A Peloton is great for beginners, with several classes designed to help you get used to your bike and ease into using it. “The ability to vary resistance and speed makes it adaptable to various fitness levels, ensuring progress over time,” says Larisova.

My goal with the Peloton was to increase my fitness, and I certainly did that. My goal was also to stick with it, and I did find there was enough variety in classes to keep me motivated.

The health benefits of using a stationary bike

Larisova says using a stationary bike like a Peloton “offers a wide range of health benefits, particularly for cardiovascular health and muscle endurance”.

“Cycling strengthens the heart, increases lung capacity, and improves circulation. It can also lower blood pressure in individuals suffering from hypertension. Regular use helps reduce the risk of heart disease, stroke and hypertension. Stationary cycling can also burn a significant number of kilojoules making it an efficient exercise for weight loss and metabolic health.”

Exercise like this doesn’t just help reduce your risk of chronic disease, either. It’s great for your physical fitness and strength, too.

“Cycling enhances muscle endurance, particularly in the lower body, engaging the quadriceps, hamstrings, calves, and glutes. It also minimises joint strain, making it a suitable exercise for individuals with joint pain or conditions like arthritis,” she says.

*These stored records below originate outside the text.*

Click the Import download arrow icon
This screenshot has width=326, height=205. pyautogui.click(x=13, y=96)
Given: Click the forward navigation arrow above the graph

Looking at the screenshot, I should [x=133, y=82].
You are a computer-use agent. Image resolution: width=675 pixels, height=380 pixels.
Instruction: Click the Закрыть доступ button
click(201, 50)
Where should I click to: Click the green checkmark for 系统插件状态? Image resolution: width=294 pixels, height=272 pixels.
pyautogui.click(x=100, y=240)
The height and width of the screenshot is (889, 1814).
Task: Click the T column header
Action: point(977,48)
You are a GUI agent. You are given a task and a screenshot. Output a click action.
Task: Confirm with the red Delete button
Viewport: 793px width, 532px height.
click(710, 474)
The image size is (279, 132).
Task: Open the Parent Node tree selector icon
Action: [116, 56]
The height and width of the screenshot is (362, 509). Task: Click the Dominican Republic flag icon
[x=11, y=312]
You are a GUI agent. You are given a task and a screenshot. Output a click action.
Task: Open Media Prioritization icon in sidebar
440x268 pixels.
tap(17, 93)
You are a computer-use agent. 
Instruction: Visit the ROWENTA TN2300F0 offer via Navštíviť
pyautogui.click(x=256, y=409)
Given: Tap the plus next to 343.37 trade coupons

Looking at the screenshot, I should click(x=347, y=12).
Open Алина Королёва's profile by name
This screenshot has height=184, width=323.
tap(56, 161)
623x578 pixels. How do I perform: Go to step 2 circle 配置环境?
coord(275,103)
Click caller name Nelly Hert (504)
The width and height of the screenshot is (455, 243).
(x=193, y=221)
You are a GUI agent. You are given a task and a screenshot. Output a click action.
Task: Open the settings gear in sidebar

“Cycling can also positively impact mental health, reducing symptoms of anxiety and depression, improving sleep quality and enhancing overall mood. Lastly, indoor cycling can also improve balance and coordination, particularly through increased core engagement and lower-body stabilisation.”

The verdict

I felt the pros outweighed the cons. I was able to use the Peloton without pain despite my various injuries, thanks to it being a low-impact exercise. I enjoyed the variety of classes and that I could do weight training classes, which balanced out my usual cardio exercise routine. And I loved that no matter how long you have, you can find a class to fit, from a quick five minute core class to a 60 minute cycling slog.

Yes, a Peloton Bike and the subscription is expensive, but it fit really well into my lifestyle and made it easy for me to get more exercise into my busy week. And that is priceless. 

How to get the most out of your Peloton Bike workout

  1. First up, spend time adjusting the saddle and handlebars to the right position for you.
  2. Next, get your form right, says Larisova. “Focus on smooth, controlled pedalling, pulling up as well as pushing down on the pedals to engage more muscles and distribute force evenly across the legs. Maintain a neutral spine, keep your shoulders relaxed, and engage your core to avoid hunching or excessive gripping of the handlebars.”
  3. Stay hydrated, because a stationary bike workout makes you SWEAT.
  4. “Finally, regularly varying the intensity of your rides, from steady-state cardio to sprints, ensures continuous progress while minimising the risk of overuse injuries,” says Larisova.